Tout d’abord, le « citoyen salarié » est lié par un contrat à son employeur. Ce contrat, qui est la « Loi » des deux parties qui le signent, est bien connu de tous. Il a pour nom, contrat de travail.
Il prévoit des clauses tenant à la description des fonctions de l’employé, à son statut juridique, à sa rémunération.
Dans les entreprises évoluant dans la sphère des technologies de l’information, ce contrat prévoira aussi très souvent des dispositions serrées et très favorables à l’employeur dans le domaine de la propriété intellectuelle. Cette disposition interdira à l’employé de reproduire l’invention de l’employeur que l’entreprise aura pris le soin de faire breveter, le contenu littéraire, artistique ou musical protégé par le droit d’auteur, la marque c’est-à-dire le nom et/ou la figure généralement déposé auprès d’un organisme public. Dans un jugement célèbre du 20 Mars 2000, le Tribunal de Grande instance de Paris avait condamné sévèrement l’hébergeur gratuit Altern , soit près de 10.000 euros de dommages et intérêts, pour avoir hébergé un site Internet qui reproduisait la célèbre phrase « c’est trop injuste » du petit poussin à coquille tant aimé de nos jeunes chérubins. Comble de la situation ; le Tribunal (la justice) avait interdit à l’hébergeur sous astreinte la reproduction de la phrase « c’est trop injuste ». Mais cette limitation liée à la propriété intellectuelle n’est pas propre au salarié, elle touche tout le monde.

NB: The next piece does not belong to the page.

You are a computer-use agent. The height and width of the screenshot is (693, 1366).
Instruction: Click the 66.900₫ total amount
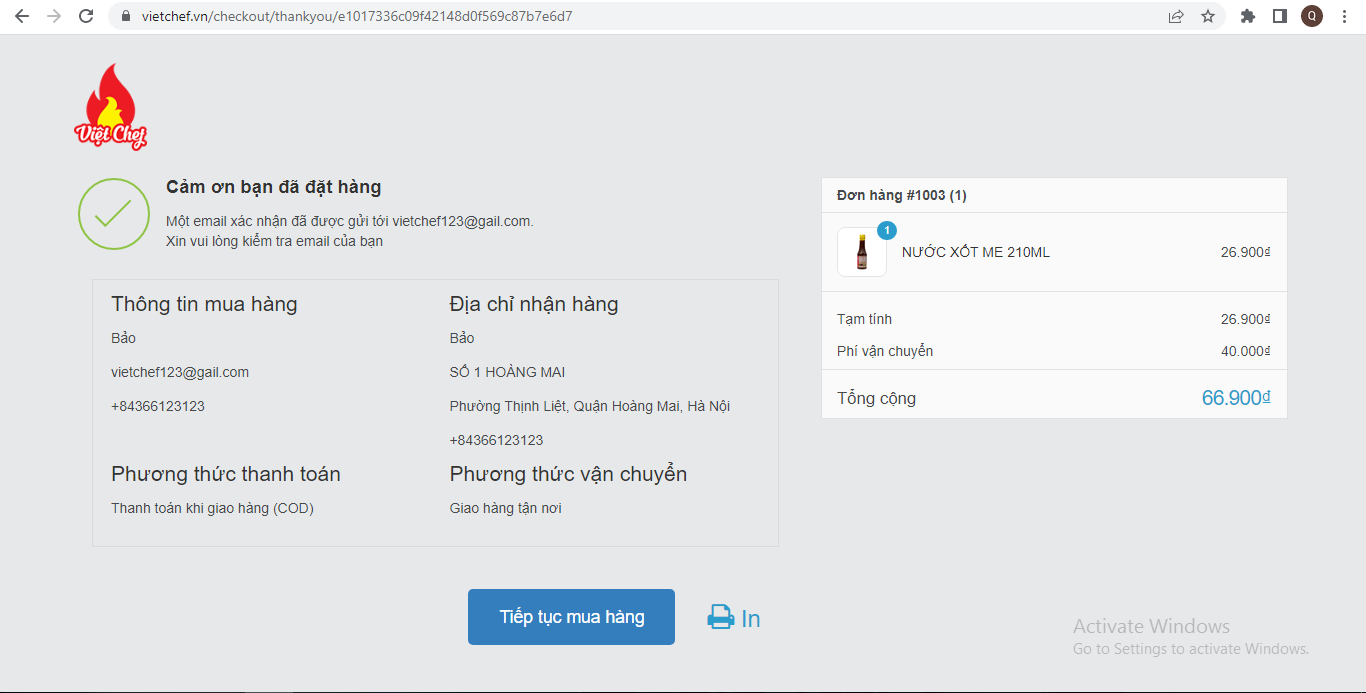(x=1235, y=398)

Plus spécifique au salarié, les clauses de confidentialité stipulées de manière quasi systématique aux contrats de travail. Ces clauses sont d’autant plus larges que le salarié occupe de hautes fonctions dans l’entreprise. Aux termes, de ces clauses, il est demandé au salarié de conserver confidentielles toutes informations … confidentielles. Le plus souvent, ce type de clauses ne définit pas ce qui est confidentiel, ce qui rend l’interdiction très large. En pratique, le salarié se trouve donc dans la situation de considérer comme confidentielles toutes informations rencontrées dans l’entreprise dans son travail. A défaut, il court le risque de la sanction, soit, durant son temps de présence dans l’entreprise, le licenciement, éventuellement la condamnation à des dommages et intérêts si l’entreprise a subi un préjudice. Bien évidemment, il aura toujours la possibilité de recourir aux Tribunaux, en l’occurrence un Conseil des Prud’hommes, afin que ceux-ci disent si cette violation de la clause confidentielle n’est pas imaginaire (réelle) et suffisamment sérieuse pour justifier la mesure prise par l’employeur.

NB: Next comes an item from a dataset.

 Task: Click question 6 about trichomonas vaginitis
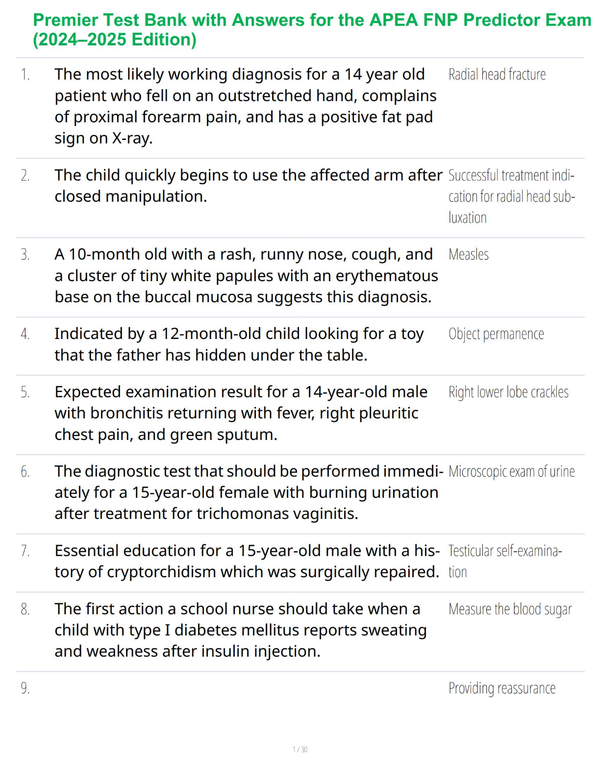pos(249,492)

Mais ça n’est pas tout, en dehors de tout contrat, la jurisprudence reconnaît à la charge du salarié, durant le temps de son contrat de travail, une obligation de loyauté vis-à-vis de son employeur. En pratique, cette obligation de loyauté lui interdit par exemple de critiquer (dénigrer) son entreprise.

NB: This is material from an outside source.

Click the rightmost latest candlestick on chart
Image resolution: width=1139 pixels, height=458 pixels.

Par exemple, la Cour de Cassation – Chambre Sociale – a jugé que l’employé pouvait être licencié pour faute grave dans un cas d’espèce où «à l’occasion d’un conflit entre le président du conseil d’administration et un administrateur, un salarié avait soutenu activement l’action (de l’administrateur dans l’opposition) en manifestant son opposition au Président et en critiquant publiquement les dirigeants » . En conséquence de ce qui précède, la clef de la tranquillité pour un salarié semble donc double : d’une part, éviter tout propos en relation avec son entreprise, d’autre part, éviter toute communication qui laisse à penser qu’il s’exprime comme salarié : cela va de l’utilisation d’identifiants (email notamment) personnels, comme de l’utilisation d’ordinateurs connectés au réseau (adresse IP) qui sont là encore personnels.
Ainsi donc, le Web 2.0 est certes une occasion nouvelle de s’exprimer, d’échanger, de polémiquer mais peut être pas pour tous dans n’importe quelle situation juridique : mieux vaut le savoir avant qu’il ne soit trop tard.